*** Provided records ***

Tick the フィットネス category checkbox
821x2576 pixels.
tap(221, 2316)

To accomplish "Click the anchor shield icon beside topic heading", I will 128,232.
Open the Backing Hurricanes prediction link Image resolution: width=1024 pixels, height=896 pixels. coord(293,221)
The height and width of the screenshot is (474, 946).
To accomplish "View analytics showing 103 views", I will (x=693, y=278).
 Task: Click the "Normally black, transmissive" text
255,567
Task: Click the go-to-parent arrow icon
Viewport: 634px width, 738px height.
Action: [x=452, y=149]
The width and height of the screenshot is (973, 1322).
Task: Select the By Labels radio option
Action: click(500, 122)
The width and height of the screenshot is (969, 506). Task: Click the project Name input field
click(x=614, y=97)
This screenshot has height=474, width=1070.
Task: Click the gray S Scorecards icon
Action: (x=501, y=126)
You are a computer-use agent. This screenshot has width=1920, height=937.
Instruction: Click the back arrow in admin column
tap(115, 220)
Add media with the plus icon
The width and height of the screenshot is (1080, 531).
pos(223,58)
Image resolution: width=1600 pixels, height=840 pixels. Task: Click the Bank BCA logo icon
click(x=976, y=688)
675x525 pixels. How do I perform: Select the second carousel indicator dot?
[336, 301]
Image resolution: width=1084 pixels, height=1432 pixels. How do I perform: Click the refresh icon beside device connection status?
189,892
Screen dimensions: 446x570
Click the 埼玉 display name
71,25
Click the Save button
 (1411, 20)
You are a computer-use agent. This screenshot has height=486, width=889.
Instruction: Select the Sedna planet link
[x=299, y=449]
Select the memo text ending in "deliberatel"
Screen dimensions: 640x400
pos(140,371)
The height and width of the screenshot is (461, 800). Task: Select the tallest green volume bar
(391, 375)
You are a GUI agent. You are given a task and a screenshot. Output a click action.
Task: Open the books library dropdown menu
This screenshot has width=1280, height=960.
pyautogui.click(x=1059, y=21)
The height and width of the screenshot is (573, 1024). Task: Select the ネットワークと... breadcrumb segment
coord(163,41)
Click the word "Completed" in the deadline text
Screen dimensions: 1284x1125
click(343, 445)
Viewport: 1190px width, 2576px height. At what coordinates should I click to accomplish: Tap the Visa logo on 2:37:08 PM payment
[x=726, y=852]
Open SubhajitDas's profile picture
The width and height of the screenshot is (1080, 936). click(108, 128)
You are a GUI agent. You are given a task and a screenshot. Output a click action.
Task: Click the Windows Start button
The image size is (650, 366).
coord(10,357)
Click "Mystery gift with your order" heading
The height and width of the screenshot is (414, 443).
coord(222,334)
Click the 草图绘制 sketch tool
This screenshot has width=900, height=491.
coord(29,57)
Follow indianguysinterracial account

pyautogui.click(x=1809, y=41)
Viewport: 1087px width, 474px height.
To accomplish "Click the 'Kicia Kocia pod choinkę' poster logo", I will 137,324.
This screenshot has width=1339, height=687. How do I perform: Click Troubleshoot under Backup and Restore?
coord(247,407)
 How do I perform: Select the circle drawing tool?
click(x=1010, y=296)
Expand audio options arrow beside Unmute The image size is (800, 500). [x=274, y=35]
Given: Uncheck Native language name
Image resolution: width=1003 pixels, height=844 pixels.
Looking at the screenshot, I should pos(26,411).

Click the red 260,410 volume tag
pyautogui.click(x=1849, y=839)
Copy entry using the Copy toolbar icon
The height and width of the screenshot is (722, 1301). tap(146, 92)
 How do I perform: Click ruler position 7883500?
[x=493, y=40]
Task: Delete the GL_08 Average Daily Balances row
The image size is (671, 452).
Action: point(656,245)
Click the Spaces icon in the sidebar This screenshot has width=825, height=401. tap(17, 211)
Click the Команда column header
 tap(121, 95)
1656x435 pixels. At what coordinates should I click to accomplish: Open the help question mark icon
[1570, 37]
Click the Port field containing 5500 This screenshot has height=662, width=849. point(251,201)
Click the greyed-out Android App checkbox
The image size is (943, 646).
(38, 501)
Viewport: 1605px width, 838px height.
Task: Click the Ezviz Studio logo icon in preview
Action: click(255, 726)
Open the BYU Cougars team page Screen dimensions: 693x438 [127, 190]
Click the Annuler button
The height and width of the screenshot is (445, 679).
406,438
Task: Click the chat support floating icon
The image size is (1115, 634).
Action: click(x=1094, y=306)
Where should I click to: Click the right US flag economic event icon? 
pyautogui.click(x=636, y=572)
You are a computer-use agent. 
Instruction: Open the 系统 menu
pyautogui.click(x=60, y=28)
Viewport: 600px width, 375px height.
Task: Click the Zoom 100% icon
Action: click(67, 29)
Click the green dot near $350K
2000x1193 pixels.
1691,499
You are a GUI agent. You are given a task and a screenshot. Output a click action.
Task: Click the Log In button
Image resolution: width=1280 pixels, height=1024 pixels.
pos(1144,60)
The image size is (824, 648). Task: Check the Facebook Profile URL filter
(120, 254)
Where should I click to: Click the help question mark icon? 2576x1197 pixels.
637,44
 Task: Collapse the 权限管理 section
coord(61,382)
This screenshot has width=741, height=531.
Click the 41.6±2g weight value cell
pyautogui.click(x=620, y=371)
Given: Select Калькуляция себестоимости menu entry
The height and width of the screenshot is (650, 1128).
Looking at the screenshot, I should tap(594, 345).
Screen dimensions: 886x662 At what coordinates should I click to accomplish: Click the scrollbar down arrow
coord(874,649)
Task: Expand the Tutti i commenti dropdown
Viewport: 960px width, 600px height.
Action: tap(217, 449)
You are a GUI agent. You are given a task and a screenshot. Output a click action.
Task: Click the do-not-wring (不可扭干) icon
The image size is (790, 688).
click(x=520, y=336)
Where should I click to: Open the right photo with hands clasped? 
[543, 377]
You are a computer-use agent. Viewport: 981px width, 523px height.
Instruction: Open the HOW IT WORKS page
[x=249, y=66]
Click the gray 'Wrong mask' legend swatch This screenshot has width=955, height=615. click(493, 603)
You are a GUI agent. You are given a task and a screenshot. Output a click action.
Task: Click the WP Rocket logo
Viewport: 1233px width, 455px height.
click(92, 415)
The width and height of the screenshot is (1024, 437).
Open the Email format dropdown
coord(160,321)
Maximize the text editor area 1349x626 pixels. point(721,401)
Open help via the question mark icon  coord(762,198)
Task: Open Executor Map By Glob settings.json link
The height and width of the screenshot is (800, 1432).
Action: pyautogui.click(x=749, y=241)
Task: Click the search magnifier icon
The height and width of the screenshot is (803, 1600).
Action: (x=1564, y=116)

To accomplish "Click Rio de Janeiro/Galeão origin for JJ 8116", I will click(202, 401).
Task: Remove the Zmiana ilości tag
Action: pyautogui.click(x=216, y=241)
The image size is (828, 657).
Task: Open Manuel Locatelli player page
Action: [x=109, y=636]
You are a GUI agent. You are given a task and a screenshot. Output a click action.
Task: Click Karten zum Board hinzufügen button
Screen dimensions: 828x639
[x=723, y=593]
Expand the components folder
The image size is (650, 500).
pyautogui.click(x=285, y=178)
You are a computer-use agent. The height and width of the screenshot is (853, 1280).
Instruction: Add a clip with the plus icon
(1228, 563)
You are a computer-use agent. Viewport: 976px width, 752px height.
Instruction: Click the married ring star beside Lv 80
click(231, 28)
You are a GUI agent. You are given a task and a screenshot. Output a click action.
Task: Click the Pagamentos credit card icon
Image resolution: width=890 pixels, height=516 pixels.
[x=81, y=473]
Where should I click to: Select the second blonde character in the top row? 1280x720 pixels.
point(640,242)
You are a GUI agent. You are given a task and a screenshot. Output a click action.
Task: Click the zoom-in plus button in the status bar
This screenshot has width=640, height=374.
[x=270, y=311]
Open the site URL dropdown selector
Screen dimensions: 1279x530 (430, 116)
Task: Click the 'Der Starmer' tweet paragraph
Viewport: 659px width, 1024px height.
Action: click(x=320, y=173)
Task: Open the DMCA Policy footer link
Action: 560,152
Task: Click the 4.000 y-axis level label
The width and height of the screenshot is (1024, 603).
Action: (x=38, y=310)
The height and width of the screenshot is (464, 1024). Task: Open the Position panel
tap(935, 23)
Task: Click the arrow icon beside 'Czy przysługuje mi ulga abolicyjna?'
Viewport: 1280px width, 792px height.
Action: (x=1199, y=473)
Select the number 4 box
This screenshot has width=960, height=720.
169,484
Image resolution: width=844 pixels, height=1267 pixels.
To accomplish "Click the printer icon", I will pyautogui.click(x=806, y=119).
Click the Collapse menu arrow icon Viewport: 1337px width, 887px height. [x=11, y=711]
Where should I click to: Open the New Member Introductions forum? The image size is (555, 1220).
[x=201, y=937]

***

— Problem description —
Write out exactly the lines starting with the one that holds "Where should I click to: Select" and running through the last line above.

— Result below —
Where should I click to: Select the second blonde character in the top row? 1280x720 pixels.
point(640,242)
You are a GUI agent. You are given a task and a screenshot. Output a click action.
Task: Click the zoom-in plus button in the status bar
This screenshot has width=640, height=374.
[x=270, y=311]
Open the site URL dropdown selector
Screen dimensions: 1279x530 (430, 116)
Task: Click the 'Der Starmer' tweet paragraph
Viewport: 659px width, 1024px height.
Action: click(x=320, y=173)
Task: Open the DMCA Policy footer link
Action: 560,152
Task: Click the 4.000 y-axis level label
The width and height of the screenshot is (1024, 603).
Action: (x=38, y=310)
The height and width of the screenshot is (464, 1024). Task: Open the Position panel
tap(935, 23)
Task: Click the arrow icon beside 'Czy przysługuje mi ulga abolicyjna?'
Viewport: 1280px width, 792px height.
Action: (x=1199, y=473)
Select the number 4 box
This screenshot has width=960, height=720.
169,484
Image resolution: width=844 pixels, height=1267 pixels.
To accomplish "Click the printer icon", I will pyautogui.click(x=806, y=119).
Click the Collapse menu arrow icon Viewport: 1337px width, 887px height. [x=11, y=711]
Where should I click to: Open the New Member Introductions forum? The image size is (555, 1220).
[x=201, y=937]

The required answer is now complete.